Roma, 12 febbraio 2026 – Le auto prodotte nella Cina Popolare accelerano sul mercato italiano e conquistano la fiducia dei consumatori. Infatti, oltre sette su dieci si dichiarano pronti ad acquistarne una, con preferenze rivolte ai SUV e ai crossover ibridi, per una spesa massima di trentamila euro.

CINESI: IL FAVORE DEL MERCATO

È quanto emerge dalla nuova instant survey “Cosa pensano gli italiani delle auto cinesi?”, condotta da Areté, azienda leader nella consulenza operativa e strategica, nel mese di gennaio. A poco più di un anno da una precedente simile rilevazione, lo studio fotografa un cambio di percezione progressivo: cresce l’apertura verso i brand cinesi, sempre più apprezzati non solo per i prezzi competitivi, ma soprattutto per la qualità complessiva dell’offerta. Il 73% degli italiani si dice oggi pronto ad acquistare un’auto cinese, in aumento rispetto al 68% registrato a ottobre 2024. A guidare questa scelta non è più soltanto l’accessibilità economica (indicata dal 45% del campione), ma la qualità del prodotto: per il 51% degli intervistati pesano affidabilità, materiali, dotazioni tecnologiche e sistemi avanzati di bordo.

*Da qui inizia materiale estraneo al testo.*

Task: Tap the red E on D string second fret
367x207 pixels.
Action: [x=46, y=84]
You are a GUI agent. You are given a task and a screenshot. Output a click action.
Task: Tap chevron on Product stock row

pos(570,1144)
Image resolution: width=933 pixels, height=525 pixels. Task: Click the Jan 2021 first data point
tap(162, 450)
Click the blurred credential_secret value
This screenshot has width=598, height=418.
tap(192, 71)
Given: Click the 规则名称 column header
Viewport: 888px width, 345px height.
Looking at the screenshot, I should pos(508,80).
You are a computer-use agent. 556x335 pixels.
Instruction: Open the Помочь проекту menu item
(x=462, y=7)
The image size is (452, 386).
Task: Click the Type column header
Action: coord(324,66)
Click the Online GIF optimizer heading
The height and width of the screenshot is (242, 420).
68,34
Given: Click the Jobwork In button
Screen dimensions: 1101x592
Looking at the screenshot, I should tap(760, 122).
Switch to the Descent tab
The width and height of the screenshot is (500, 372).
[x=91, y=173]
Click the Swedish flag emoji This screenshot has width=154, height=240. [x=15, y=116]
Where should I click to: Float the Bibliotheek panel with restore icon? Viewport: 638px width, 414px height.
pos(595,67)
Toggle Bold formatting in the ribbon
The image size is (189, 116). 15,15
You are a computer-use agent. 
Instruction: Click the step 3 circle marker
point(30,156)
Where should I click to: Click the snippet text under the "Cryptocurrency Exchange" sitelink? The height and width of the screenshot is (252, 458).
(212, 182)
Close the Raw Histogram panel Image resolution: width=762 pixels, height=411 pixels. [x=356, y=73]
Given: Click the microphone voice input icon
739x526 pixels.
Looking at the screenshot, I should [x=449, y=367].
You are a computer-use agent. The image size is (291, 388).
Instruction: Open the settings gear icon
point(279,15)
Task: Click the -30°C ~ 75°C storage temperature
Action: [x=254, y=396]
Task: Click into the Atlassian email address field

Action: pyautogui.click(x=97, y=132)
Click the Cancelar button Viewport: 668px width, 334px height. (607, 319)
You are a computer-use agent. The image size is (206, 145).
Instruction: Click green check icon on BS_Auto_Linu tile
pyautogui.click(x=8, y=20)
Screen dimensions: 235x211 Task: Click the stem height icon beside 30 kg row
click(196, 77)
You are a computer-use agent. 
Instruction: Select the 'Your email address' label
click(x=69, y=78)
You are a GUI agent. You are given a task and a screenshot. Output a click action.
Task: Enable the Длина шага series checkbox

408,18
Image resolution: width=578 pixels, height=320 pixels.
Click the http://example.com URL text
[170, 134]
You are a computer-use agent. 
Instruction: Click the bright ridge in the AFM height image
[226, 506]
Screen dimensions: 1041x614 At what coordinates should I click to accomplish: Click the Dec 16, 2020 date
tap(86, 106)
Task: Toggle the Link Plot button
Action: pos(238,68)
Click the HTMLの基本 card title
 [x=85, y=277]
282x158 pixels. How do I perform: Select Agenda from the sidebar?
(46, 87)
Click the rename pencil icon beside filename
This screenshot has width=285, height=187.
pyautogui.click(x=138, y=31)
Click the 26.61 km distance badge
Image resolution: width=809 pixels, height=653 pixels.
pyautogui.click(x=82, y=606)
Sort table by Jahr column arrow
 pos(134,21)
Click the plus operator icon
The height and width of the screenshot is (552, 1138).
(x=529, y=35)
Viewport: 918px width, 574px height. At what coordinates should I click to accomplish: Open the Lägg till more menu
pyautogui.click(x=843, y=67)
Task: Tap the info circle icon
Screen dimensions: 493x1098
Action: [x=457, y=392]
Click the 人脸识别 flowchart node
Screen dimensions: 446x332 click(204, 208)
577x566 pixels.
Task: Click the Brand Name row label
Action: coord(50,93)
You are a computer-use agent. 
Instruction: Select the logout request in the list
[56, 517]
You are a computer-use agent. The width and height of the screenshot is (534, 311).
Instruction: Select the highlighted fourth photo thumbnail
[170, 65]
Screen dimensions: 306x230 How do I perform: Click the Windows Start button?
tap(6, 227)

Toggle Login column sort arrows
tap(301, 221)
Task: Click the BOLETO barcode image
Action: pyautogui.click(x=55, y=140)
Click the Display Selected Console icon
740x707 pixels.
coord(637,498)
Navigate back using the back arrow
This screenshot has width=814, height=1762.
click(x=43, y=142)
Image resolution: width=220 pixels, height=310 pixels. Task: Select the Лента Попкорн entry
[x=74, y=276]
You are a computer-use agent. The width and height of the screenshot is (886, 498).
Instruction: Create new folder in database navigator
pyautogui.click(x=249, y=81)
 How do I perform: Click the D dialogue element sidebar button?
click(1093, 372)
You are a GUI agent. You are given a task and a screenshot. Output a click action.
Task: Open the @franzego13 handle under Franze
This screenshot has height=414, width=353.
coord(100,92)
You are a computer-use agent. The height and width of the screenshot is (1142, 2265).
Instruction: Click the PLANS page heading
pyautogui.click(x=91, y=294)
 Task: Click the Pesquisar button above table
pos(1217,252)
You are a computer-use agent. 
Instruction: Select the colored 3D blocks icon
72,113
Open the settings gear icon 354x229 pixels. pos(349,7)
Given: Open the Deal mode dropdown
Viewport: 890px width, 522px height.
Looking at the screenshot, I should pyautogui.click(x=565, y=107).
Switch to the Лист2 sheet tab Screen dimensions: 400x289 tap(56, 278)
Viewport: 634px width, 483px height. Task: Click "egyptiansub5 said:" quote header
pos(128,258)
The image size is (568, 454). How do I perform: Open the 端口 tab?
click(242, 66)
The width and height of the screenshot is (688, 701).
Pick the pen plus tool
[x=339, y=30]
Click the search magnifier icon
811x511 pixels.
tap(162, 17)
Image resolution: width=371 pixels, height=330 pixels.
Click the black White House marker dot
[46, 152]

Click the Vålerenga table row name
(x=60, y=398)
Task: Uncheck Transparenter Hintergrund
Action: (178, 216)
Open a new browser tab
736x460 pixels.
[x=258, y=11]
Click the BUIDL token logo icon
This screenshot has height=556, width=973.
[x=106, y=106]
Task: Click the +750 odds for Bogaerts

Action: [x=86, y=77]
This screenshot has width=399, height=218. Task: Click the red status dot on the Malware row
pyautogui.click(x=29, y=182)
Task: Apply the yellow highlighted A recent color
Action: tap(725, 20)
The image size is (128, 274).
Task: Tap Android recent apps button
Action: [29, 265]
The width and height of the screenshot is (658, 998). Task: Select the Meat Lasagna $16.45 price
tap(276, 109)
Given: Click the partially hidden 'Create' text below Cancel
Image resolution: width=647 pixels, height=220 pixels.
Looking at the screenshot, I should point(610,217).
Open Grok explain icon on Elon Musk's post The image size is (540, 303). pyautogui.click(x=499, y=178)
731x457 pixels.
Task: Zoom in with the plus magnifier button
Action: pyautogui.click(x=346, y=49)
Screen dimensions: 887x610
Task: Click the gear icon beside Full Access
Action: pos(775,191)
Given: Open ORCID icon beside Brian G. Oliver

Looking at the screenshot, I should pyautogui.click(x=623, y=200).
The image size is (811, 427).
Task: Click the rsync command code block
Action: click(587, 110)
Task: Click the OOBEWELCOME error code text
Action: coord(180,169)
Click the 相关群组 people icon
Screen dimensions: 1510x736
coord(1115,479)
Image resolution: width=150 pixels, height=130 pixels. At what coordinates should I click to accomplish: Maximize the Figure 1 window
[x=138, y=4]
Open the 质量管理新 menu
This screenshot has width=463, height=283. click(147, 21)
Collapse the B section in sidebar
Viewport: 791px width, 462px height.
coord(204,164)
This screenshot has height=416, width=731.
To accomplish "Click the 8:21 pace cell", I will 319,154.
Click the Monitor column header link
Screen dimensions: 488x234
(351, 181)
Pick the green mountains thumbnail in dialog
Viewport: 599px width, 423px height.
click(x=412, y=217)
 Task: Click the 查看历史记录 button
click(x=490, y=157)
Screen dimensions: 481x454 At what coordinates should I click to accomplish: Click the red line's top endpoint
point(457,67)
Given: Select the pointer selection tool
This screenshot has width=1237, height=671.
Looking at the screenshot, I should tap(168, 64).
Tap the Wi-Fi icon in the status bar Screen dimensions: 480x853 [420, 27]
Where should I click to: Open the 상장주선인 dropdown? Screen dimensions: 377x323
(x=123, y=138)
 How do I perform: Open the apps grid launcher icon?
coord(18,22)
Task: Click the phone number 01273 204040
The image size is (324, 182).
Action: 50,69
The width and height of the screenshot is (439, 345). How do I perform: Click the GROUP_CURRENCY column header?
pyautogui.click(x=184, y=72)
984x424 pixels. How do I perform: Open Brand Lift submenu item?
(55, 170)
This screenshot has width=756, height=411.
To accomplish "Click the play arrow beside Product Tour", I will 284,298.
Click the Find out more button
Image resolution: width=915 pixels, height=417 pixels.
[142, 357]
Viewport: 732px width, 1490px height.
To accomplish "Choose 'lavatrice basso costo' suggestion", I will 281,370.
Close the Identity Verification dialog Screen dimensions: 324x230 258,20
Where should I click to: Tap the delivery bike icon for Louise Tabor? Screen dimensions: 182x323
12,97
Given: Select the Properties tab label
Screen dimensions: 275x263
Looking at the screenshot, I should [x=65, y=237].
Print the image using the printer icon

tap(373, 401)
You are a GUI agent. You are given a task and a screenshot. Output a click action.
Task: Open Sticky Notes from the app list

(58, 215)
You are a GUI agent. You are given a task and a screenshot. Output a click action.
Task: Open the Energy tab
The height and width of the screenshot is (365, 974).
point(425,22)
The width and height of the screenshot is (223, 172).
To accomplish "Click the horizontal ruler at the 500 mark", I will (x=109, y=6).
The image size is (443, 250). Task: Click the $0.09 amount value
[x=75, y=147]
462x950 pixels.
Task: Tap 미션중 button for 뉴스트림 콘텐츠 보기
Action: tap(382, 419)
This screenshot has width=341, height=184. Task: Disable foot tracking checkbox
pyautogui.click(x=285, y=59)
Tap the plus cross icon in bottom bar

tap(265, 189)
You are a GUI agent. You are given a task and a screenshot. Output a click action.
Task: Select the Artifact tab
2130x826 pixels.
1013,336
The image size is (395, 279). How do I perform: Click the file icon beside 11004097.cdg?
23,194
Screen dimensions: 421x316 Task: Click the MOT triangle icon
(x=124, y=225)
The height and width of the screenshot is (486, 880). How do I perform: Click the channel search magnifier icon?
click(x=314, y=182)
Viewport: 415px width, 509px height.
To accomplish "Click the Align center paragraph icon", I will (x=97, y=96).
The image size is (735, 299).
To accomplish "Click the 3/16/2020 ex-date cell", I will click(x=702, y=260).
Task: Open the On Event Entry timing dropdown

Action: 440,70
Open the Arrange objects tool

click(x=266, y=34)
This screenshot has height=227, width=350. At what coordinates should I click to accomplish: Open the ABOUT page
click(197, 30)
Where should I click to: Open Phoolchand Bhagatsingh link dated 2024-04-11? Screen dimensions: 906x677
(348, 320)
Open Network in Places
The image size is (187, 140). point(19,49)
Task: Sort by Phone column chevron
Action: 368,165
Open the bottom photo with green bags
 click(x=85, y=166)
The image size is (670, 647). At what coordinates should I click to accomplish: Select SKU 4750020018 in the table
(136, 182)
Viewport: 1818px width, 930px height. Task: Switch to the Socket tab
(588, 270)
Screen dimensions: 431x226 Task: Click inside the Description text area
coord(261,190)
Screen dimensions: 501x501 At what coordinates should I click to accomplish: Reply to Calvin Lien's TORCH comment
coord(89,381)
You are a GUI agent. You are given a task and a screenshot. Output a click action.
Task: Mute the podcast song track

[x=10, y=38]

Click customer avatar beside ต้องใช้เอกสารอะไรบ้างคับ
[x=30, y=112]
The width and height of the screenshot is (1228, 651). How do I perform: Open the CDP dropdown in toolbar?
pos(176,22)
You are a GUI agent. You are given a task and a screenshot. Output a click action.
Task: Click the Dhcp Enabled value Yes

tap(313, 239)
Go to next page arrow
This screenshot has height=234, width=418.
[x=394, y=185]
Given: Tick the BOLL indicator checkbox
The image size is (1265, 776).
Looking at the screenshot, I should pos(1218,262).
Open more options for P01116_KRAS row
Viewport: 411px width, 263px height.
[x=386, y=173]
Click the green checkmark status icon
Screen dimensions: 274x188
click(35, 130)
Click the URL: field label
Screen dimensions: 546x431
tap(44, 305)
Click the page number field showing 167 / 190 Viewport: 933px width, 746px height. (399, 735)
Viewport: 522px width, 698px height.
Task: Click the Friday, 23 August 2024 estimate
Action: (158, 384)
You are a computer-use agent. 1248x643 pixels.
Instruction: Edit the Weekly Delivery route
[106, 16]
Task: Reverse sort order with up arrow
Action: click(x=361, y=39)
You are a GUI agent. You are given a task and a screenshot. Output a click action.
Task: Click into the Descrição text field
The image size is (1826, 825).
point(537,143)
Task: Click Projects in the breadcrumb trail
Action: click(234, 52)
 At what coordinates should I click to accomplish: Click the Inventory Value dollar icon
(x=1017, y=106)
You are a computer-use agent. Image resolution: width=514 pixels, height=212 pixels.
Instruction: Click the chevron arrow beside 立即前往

ASPETTI VALUTATI DAI CONSUMATORI

Quanto alla spesa, il tetto massimo resta fissato a trentamila euro, con una netta preferenza per crossover e SUV (47%). E auto cinese non significa necessariamente elettrico: il 50% degli intervistati indica la tecnologia ibrida come la soluzione più evoluta e meglio rispondente alle proprie esigenze di mobilità. Permangono residuali le perplessità di coloro i quali non sono ancora pronti al salto, con il 28% che nutre dubbi sulla qualità dei materiali e un ulteriore 28% che invece teme un servizio di post-vendita non ancora pienamente all’altezza. «La nostra analisi dimostra in modo concreto come i brand cinesi si stiano facendo rapidamente strada nel mercato italiano e siano destinati ad aumentare la propria quota nei prossimi anni – commenta al riguardo Massimo Ghenzer, presidente di Areté -, il prezzo resta un fattore rilevante, ma non è più la leva principale: oggi i consumatori riconoscono ai costruttori cinesi affidabilità e un buon livello qualitativo. Anche la fiducia nel post-vendita è più che solida: il 62% degli intervistati ritiene che i servizi possano competere con quelli dei brand europei».

ESPERIENZA DI ACQUISTO

Un ultimo focus dell’instant survey riguarda poi l’esperienza di acquisto: per le auto provenienti dalla Repubblica Popolare vince ancora il contatto diretto. Quasi la totalità dei rispondenti dichiara di preferire recarsi fisicamente in concessionaria e otto italiani su dieci ritengono il test drive un passaggio imprescindibile prima della decisione finale.